# 2001 vr6 0-60 times?



## skinnywhiteboy (Mar 31, 2003)

Has anyone clocked the 2001 vr6?
Does anyone have the 0-60 times for the 2003 vr6
How much faster is the 2003 vr6 compared to the 2003 1.8t?
info would be great thanx


----------



## Eric24v (Jun 21, 2002)

*Re: 2001 vr6 0-60 times? (skinnywhiteboy)*

i used to drive a 2001 GTI 12v quite a bit until i got my 24v GTI. In the beginning i couldn't tell the big difference in performance because i was babying my car like no other during break in. Now after about 9 months of driving it around i have a pretty good feel of it. So one day i decided to take out the 12v to see the difference.... WOW, its night and day.
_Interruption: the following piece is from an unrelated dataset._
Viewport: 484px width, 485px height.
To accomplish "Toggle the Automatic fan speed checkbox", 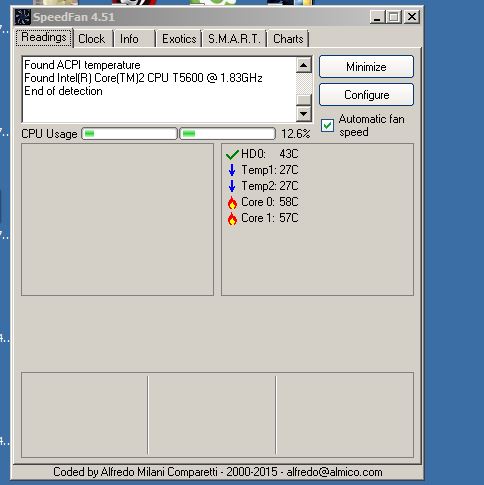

The 12 v feels no where near as fast as it used to (i'm used to driving a 24v). Mainly, there is a lot more low end torque in the 24v and it revs alot quicker.
~VRooom6


----------



## planetmn (May 10, 2002)

*Re: 2001 vr6 0-60 times? (skinnywhiteboy)*

Here are the published numbers:
GTI: http://www.vw.com/gti/tech.htm
Jetta: http://www.vw.com/jetta/tech.htm
-dave


----------



## whodeani (Mar 12, 2002)

*Re: 2001 vr6 0-60 times? (planetmn)*

Maybe it was just me but I didn't see any numbers that gave 0-60.. I'm I







or was there just no info


----------



## VR6PAYNE (Oct 23, 2001)

*Re: 2001 vr6 0-60 times? (whodeani)*

The 12v can hit 60 mph in 6.8 seconds on average. Low 15's 1/4 mile.


----------



## planetmn (May 10, 2002)

*Re: 2001 vr6 0-60 times? (whodeani)*

yeah, you're screwy, per those pages:
0-60mph
GTI:
VR6: 7.7sec (man)
Jetta:
VR6: 7.9sec (man)
-dave


----------



## phinn (Oct 27, 2002)

*Re: 2001 vr6 0-60 times? (planetmn)*

VW's numbers are rediculously off. They say like 7.7 or something for all their cars just ignore them.
the 12v VR6 had a 0-60 in all the magazines between 6.8-6.9 seconds, and a quarter mile about 15.3 @ 91 mph
24v is definately a bit faster no doubt about it. The gearing doesnt really help 0-60 much (as you can barely get to 60 in 2nd gear, where in the 12v 5 speed you can get to 68!) But its geared a lot better for up top highway acceleration.
No reviews of a GTI VR6 24v ive seen yet but i would bet you could run a 6.5-6.6 0-60 stock


----------



## 16th valve (Apr 25, 2002)

*Re: 2001 vr6 0-60 times? (phinn)*

I would like to see how much faster the R32 is than the current 201hp GTI... Cause the R32 has a lot more power but waayyy hievier... This month's european car magazine said they got the R32 to do 0-60 in 6.5sec, but the motor was still "green" (not completly broken in).


----------